Total, que al final le dije a uno de los niños que lo probara, y lo masticó con gesto un poco raro, que yo me dí cuenta perfectamente de que mucho no le había gustado, pero el chiquillo, que se ve que ha salido buena persona, me dijo: "Está rico, mamá". Y yo, que no soy tonta del todo y vi meridianamente claro que el pobre no sabía cómo tragarse aquello, le dije: "Prueba a echarte patatitas, igual sabe mejor". Y así se lo han comido todos, los tres, y además me han dicho que con las patatas están bueníiiiiisimos los calamares (aunque algunas patatas están un poco duras, mamá). Madre mía, qué niños más buenos tengo, la verdad es que no me los merezco.
Y ahora aquí estoy yo escribiendo todo este rollo porque la verdad, no sé cómo afrontar el terrible momento de meterme los calamares en la boca. Yo, que he sido siempre supersibarita y sólo comía exquisiteces, y prefería mil veces no comer antes de meterme cualquier porquería en la boca... madre mía, cómo me trago yo esto ahora. Y aquí los tengo delante. Y si les echo tomate frito o salsa barbacoa o algo? Y si me tapo la nariz, como cuando mi madre me metía de pequeña los garbanzos en la boca?

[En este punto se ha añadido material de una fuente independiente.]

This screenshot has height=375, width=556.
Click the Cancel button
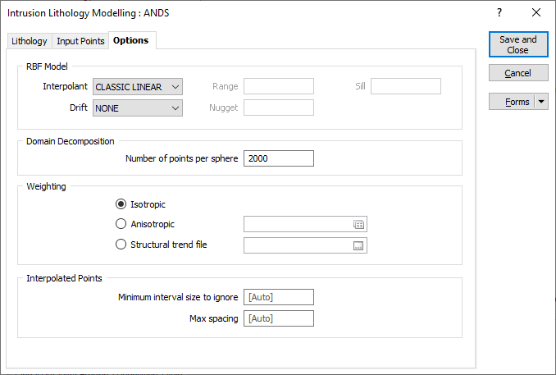point(518,73)
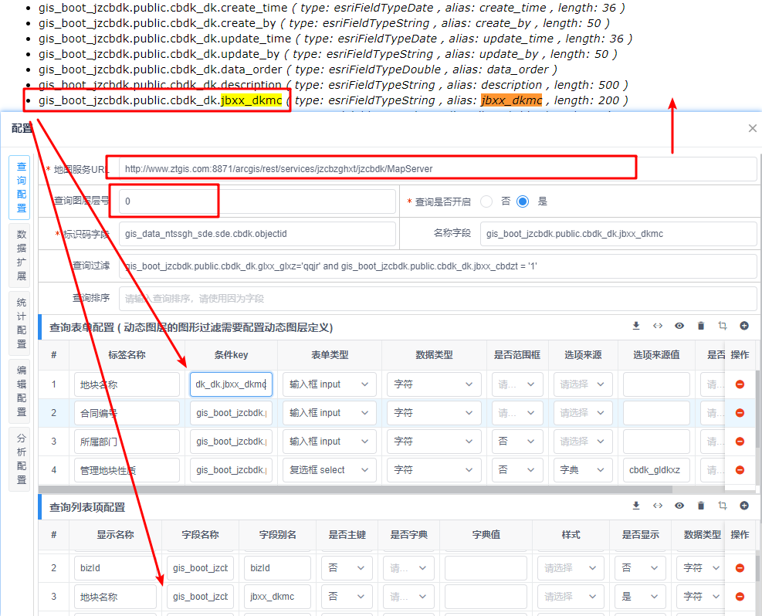Click crop icon in 查询列表项配置 toolbar
Image resolution: width=762 pixels, height=616 pixels.
tap(723, 506)
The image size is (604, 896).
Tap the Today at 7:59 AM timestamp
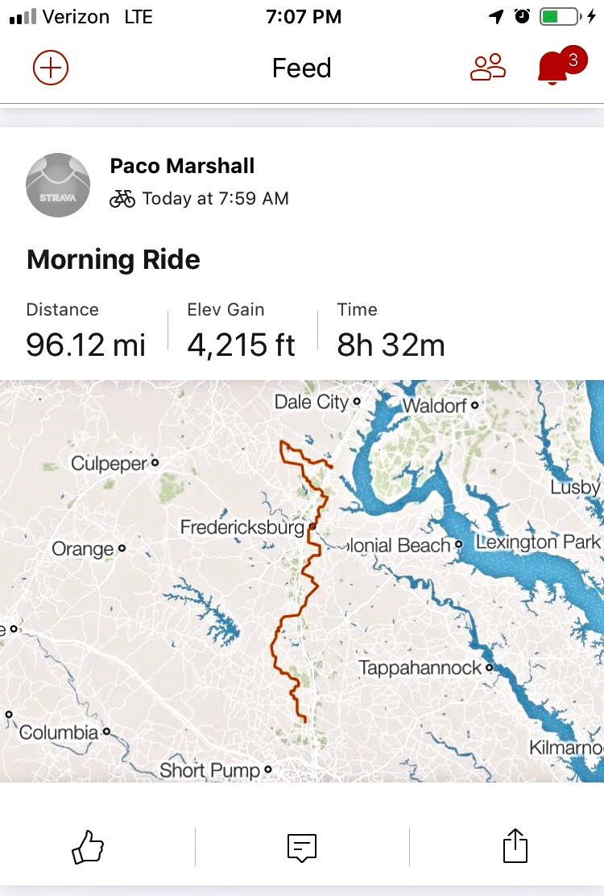pyautogui.click(x=215, y=199)
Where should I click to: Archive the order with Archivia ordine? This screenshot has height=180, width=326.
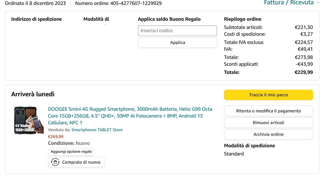tap(268, 134)
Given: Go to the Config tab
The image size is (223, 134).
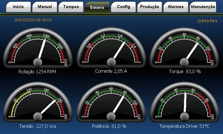Looking at the screenshot, I should pyautogui.click(x=123, y=7).
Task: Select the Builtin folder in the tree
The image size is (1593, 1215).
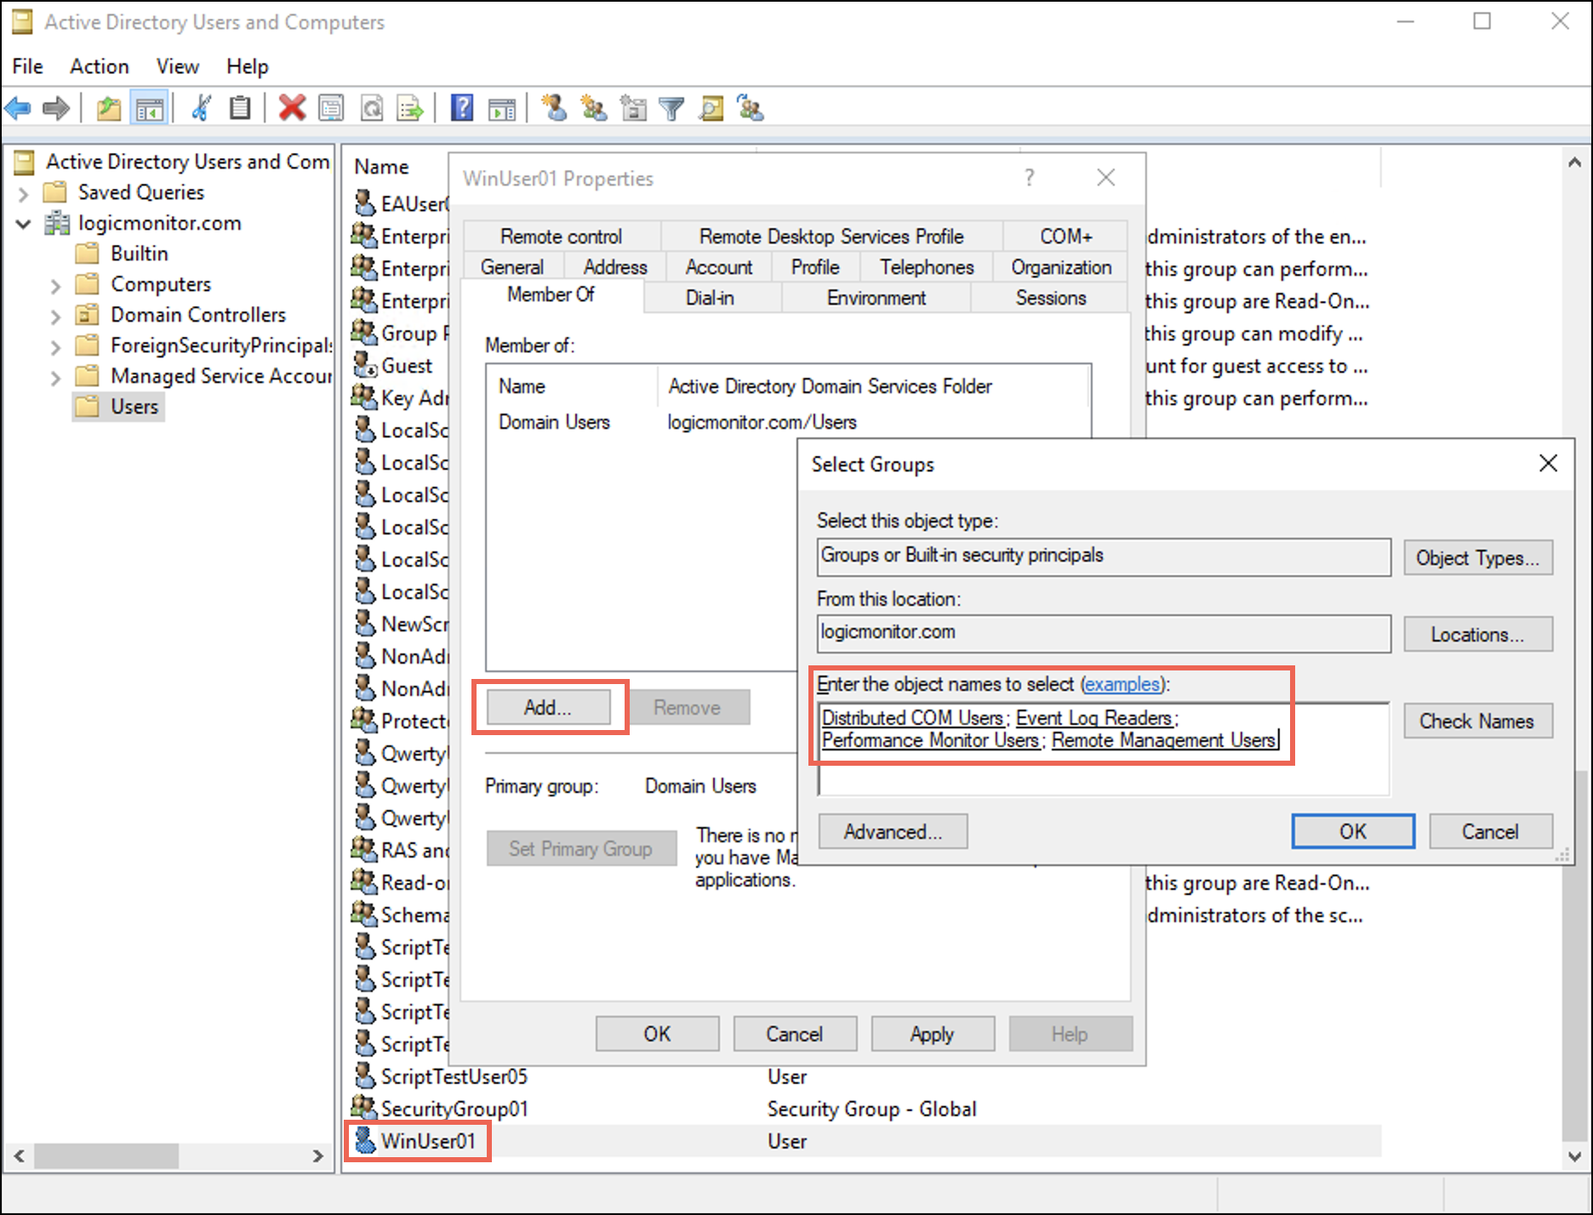Action: pyautogui.click(x=139, y=254)
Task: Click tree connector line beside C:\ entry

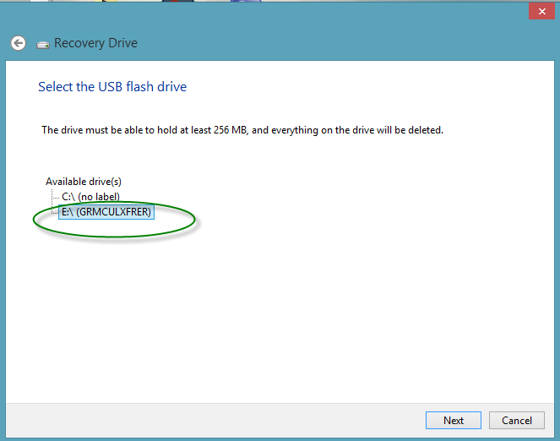Action: click(x=56, y=198)
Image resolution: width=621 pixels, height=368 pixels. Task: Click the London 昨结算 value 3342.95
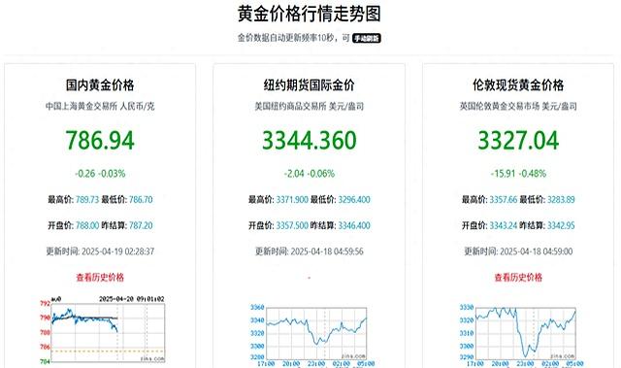coord(561,225)
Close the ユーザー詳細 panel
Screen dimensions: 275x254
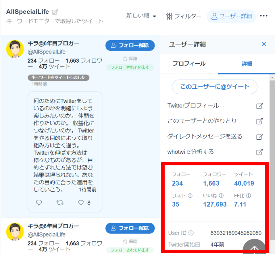pyautogui.click(x=264, y=44)
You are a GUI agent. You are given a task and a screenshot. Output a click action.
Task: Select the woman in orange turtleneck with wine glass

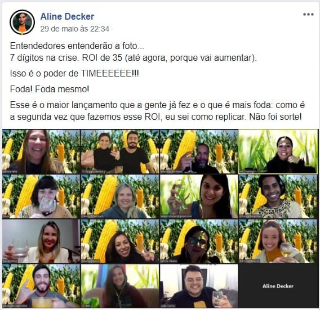tap(278, 241)
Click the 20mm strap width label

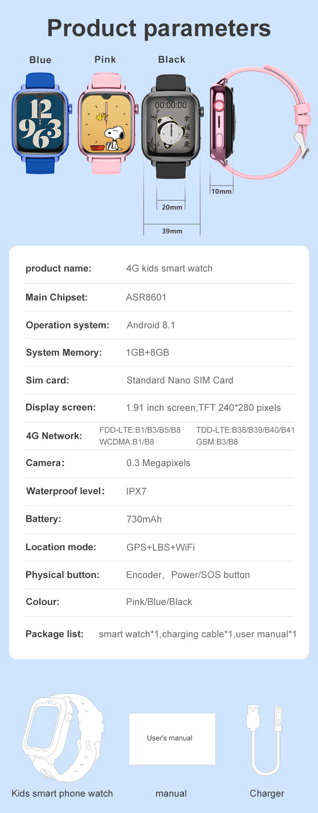[172, 207]
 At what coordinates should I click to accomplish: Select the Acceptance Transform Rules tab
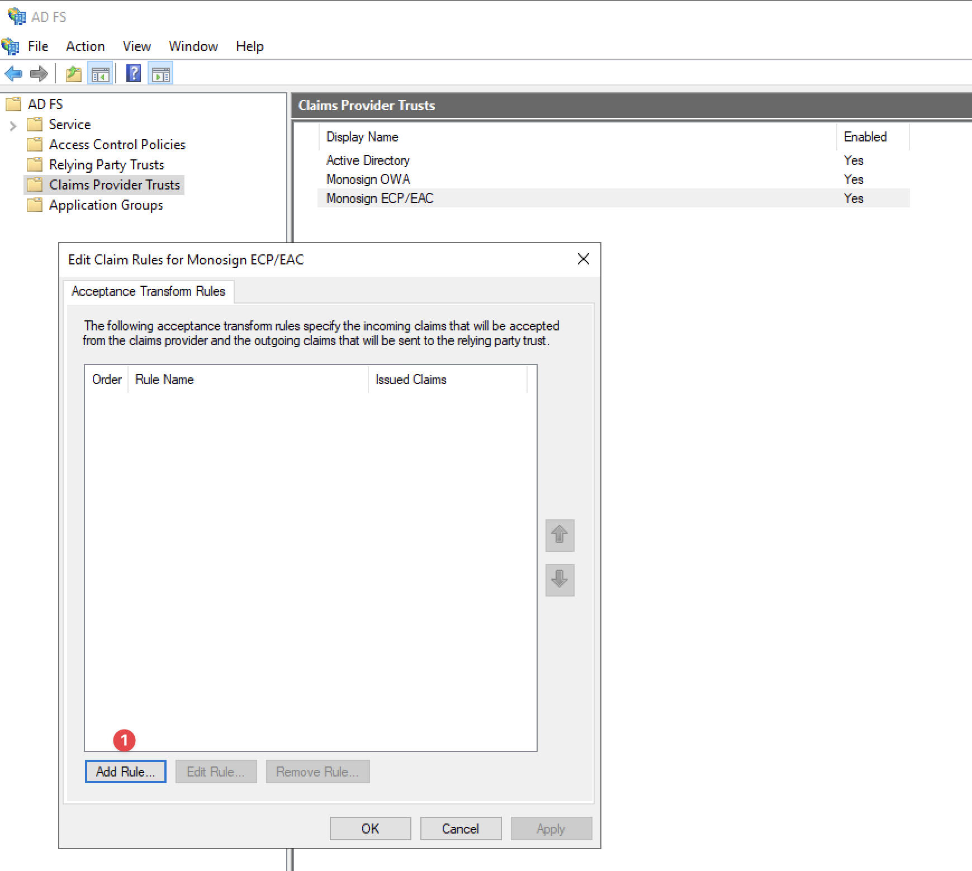click(148, 291)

Ayyyyyy, señorrrr! Bueno, que eso, que si de repente empezáis a verme algo más flaca que de costumbre no os preocupéis, que no me he vuelto anoréxica ni nada de eso. Es simplemente que estoy pasando un poquito de hambre.
Ps. Al final he probado los calamares y no he sido capaz. No tengo cuerpo. He encontrado al fondo de la nevera una hamburguesa con sabor a pinchitos y me he tirado al barro. Voy a dejar los calamares que quedan para alguno de los niños, que cuando tienen hambre se comen a dios por los pies las criaturas.
Ps2. He pensado usar al Manolo en el futuro para que pruebe mis comidas antes de dárselas a mis hijos, como hacían los reyes antiguos con sus esclavos, pero al cabrón le he puesto los calamares, los ha olisqueado y ha pasado como de la mierda. Joder con el puto perro, lo delicaíto que ha salido!